Today, I happened to discuss the future development trends of AI with some friends. Regarding the future of AI in the coming years, the core viewpoint is that people might be “overly optimistic” about AI development, and the current estimation of AI’s capabilities is overestimated. Without “killer” application scenarios, is it possible that the AI boom could subside in two to three years, eventually bursting the “huge bubble”?

I also believe that the actual performance of AI today is far below the public’s expectations. The hype from emerging media makes large models seem omnipotent, but they are limited in real-world applications and have a long way to go to achieve ideal results. As for the future development of the AI industry, I believe that evaluations from the industry are more comprehensive, combining management, business, technology, and past experiences. As a student with a purely theoretical and technical background, I can only share my views from a personal perspective, focusing on specific “points” rather than the broader commercial and management angles. From a purely theoretical and technical standpoint, I’ll discuss some immature insights.

Currently, academic research on large language models (LLMs) mainly focuses on reducing computational requirements, i.e., improving model efficiency, or increasing the knowledge density within the model. This is often combined with external knowledge bases to enhance the performance of LLMs, such as the popular vLLM and other open-source projects widely shared on platforms like WeChat. Indeed, with such rapid development, we might really hit a bottleneck in 2-3 years. By then, the internal knowledge density of models will be very high, and the forms of external knowledge bases will have widely recognized “best practice” solutions. At that point, we may no longer see the frequent significant improvements in LLMs as we did from 2022 to 2023. This typically indicates that breakthroughs in foundational theory or model architecture are needed.

Currently, most large models use the Transformer architecture, which raises the question: is Transformer the optimal solution? In fact, this question has been widely discussed over the past two years. The architectures that have attracted attention include Mamba and TTT. Due to limitations in computational power and data, I personally do not have the means to conduct in-depth experiments on these two architectures, but I guess the industry has attempted to do so. However, so far, there has not been a mature large model based on the Mamba architecture, which I suspect is because the results were not as expected. Even so, the Transformer may not be the optimal solution.

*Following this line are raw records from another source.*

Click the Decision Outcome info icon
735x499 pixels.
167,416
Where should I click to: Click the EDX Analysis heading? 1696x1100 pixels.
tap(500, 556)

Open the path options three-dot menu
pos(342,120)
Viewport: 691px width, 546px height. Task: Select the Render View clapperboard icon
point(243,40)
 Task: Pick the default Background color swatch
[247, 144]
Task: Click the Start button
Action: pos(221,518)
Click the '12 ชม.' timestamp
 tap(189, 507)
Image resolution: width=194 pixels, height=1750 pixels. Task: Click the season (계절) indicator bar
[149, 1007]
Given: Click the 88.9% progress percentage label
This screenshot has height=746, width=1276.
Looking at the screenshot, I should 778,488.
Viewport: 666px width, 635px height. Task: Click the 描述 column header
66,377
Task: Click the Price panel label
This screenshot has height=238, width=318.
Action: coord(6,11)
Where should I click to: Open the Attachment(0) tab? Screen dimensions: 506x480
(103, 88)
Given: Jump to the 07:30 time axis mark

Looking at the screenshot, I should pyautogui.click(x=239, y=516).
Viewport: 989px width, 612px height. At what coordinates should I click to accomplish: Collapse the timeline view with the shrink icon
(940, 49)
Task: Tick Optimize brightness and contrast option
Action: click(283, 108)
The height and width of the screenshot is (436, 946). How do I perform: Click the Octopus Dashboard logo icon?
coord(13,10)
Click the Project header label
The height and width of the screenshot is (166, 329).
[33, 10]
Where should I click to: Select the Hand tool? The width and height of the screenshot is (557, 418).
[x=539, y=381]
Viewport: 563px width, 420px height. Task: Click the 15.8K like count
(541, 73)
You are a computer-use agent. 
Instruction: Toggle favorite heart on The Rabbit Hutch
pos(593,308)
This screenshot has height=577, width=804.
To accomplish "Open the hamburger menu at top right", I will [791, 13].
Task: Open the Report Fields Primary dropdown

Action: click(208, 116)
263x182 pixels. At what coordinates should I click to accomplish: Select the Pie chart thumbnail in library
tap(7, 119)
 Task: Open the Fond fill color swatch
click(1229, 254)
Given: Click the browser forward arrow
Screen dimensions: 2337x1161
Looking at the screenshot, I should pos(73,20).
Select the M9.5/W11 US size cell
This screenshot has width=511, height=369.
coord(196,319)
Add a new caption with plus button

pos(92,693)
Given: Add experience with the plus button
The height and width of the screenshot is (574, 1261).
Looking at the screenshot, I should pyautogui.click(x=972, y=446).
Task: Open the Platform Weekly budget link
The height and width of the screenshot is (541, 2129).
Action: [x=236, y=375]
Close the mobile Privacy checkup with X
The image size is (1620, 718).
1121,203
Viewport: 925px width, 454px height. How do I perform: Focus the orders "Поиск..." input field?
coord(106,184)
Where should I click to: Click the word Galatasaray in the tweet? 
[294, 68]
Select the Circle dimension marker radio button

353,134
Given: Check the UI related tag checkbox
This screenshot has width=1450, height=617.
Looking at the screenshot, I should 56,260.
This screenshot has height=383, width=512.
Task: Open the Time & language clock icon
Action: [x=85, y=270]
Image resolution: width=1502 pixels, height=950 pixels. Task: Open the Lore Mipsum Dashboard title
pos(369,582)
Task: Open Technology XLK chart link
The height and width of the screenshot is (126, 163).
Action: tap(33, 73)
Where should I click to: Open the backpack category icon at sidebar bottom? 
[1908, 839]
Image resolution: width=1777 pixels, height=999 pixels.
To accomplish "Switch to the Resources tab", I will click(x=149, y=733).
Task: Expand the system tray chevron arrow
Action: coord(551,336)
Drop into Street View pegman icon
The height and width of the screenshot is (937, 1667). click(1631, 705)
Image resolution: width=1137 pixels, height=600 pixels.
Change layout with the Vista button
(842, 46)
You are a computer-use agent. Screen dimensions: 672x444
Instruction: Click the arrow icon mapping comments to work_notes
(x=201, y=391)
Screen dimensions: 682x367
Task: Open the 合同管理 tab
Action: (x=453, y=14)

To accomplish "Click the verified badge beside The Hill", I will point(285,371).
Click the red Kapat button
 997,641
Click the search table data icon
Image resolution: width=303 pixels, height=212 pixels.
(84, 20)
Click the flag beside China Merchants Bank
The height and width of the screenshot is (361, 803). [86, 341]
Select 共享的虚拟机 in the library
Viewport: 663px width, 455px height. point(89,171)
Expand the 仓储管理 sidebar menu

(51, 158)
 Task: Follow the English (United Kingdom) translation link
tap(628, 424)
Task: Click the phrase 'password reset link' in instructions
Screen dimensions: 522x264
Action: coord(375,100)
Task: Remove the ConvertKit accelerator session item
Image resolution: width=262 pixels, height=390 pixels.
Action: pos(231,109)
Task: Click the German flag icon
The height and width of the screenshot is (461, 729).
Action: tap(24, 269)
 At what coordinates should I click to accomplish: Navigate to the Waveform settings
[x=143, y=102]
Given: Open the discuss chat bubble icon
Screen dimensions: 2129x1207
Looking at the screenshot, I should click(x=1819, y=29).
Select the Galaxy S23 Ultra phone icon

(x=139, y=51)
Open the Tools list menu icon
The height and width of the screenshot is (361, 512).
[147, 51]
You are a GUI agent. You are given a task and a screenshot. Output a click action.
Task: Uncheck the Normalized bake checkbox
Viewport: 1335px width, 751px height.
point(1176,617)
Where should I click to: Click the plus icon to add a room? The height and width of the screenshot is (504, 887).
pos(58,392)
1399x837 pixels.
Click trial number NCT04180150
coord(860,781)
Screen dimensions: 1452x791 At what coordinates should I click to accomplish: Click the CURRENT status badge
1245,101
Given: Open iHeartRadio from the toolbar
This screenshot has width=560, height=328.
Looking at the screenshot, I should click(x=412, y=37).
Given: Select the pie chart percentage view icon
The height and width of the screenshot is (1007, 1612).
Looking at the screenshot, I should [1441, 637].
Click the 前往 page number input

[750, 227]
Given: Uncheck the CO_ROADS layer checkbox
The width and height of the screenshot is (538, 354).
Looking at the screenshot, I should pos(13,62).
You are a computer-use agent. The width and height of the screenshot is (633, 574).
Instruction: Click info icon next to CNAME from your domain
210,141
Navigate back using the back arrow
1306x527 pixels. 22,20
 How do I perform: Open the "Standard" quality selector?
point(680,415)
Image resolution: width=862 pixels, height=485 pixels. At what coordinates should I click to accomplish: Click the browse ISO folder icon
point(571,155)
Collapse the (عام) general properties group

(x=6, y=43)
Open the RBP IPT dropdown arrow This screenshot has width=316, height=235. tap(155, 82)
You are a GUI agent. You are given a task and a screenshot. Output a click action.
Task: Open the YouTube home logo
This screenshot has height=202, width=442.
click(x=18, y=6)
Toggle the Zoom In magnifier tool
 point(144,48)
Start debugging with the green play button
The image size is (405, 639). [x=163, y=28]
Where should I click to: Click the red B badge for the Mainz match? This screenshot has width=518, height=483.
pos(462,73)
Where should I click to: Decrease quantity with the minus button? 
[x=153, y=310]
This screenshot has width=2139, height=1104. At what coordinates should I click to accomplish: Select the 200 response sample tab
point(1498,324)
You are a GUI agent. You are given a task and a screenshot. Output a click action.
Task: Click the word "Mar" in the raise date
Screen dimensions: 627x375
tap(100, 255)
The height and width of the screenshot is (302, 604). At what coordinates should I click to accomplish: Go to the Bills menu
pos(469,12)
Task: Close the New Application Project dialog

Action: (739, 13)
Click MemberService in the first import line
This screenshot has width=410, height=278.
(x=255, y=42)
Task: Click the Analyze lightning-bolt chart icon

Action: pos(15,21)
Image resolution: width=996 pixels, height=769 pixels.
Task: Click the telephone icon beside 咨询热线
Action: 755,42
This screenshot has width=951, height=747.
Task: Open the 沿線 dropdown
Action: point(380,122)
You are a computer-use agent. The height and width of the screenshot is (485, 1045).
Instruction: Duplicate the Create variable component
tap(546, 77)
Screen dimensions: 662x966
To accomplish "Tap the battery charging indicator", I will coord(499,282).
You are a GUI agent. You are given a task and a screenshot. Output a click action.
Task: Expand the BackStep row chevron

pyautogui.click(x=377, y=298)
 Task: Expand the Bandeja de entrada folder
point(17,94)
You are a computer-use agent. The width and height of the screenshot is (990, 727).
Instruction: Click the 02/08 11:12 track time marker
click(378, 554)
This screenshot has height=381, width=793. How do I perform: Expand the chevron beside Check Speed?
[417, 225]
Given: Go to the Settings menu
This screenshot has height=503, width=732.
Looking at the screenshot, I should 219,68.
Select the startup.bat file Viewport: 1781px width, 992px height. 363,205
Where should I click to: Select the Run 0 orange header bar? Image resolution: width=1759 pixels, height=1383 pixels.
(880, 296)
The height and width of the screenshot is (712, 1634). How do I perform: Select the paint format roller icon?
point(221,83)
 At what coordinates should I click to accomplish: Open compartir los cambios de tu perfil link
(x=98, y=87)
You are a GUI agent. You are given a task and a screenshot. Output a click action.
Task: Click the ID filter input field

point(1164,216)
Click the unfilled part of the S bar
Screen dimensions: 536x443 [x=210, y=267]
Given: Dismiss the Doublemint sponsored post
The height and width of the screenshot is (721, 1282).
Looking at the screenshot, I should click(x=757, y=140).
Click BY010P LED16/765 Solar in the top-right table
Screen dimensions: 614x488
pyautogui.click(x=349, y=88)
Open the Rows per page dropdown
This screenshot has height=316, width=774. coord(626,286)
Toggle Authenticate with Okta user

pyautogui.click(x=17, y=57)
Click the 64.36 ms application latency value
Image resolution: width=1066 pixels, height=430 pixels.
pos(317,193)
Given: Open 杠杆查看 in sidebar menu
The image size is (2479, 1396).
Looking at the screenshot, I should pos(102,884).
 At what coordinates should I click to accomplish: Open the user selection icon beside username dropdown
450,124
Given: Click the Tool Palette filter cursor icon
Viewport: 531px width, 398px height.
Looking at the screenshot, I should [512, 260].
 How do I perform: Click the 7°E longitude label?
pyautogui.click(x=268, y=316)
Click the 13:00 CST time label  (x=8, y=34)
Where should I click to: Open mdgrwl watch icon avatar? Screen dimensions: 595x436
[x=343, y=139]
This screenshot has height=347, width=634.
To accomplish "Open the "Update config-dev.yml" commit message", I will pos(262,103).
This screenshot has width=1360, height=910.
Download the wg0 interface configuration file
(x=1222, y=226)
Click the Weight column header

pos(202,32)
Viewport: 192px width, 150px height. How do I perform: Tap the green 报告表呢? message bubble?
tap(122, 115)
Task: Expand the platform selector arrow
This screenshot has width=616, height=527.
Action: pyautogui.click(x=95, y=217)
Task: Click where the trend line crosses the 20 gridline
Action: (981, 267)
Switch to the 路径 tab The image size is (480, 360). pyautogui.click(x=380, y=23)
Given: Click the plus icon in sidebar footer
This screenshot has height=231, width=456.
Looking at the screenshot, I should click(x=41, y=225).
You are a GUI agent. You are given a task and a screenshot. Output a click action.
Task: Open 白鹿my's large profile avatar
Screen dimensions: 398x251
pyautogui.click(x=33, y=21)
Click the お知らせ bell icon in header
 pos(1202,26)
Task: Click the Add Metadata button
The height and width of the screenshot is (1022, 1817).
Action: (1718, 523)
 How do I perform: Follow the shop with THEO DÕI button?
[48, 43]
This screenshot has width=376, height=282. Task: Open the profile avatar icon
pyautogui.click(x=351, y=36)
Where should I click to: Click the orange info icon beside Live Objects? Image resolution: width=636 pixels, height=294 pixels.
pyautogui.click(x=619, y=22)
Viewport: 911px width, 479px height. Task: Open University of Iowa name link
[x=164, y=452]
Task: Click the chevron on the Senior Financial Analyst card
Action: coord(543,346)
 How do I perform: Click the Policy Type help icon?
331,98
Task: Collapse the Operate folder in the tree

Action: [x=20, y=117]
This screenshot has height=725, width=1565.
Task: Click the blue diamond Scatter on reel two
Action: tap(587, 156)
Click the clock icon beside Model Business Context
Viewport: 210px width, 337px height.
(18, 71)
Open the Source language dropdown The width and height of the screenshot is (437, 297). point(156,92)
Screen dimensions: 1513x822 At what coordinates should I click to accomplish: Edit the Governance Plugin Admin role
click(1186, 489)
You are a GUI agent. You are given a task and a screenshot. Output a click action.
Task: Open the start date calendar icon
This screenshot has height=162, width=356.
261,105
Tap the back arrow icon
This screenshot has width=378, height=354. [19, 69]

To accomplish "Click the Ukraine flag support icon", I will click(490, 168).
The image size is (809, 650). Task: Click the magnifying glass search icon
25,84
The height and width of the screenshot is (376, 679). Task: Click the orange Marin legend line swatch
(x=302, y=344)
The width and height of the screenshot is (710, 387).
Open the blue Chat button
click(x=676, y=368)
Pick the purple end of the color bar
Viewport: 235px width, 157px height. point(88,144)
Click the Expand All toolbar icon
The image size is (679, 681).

Proponents of Transformer argue that the multi-head attention mechanism or self-attention mechanism is a “simple yet effective” solution. Given that traditional methods struggle with capturing long-range dependencies, the idea is to abandon sequential modeling and instead calculate the correlation between each pair of tokens, thus solving the distance problem. Switching to spatial modeling also enables parallel computation, making it a win-win solution. However, some people believe that the Transformer’s solution is not elegant and can even be described as “ugly.” Human language inherently has a sequential nature, and reading is done in sequence. The Transformer’s approach of discarding the temporal nature of language is a “brute force” solution that does not align with natural principles. I am more inclined to the latter view: Transformer is an efficient temporary solution or a “workaround,” but I do not believe it is the final solution. As for why the “back-to-basics” Mamba has not been widely adopted, what shortcomings it still has may require more in-depth research.

Returning to the original question, when LLMs hit a bottleneck, I believe there will always be a new Transformer. Previously, Professor David Barber also mentioned that many “inelegant” methods still exist in LLMs, such as the widely criticized teacher forcing. This also indicates that many current solutions are compromises, and when the next game-changing foundational architecture emerges, the second wave of AI might rise again. We can review the widely used neural network architectures and their appearance time: RNN (1986), LSTM (1997), CNN (1998), ResNet (2012), GAN (2014), and Transformer (2016). The intervals between the emergence of new architectures are shortening, and each of the above architectures had revolutionary significance at the time and is still widely used today. It is now 2024, and it has been eight years since the Transformer was proposed. Who can guarantee that a more elegant game changer will not appear in the next two to three years?

These are just some thoughts on the way home. I’ll leave it here for now and plan to write a more detailed analysis when I have more time.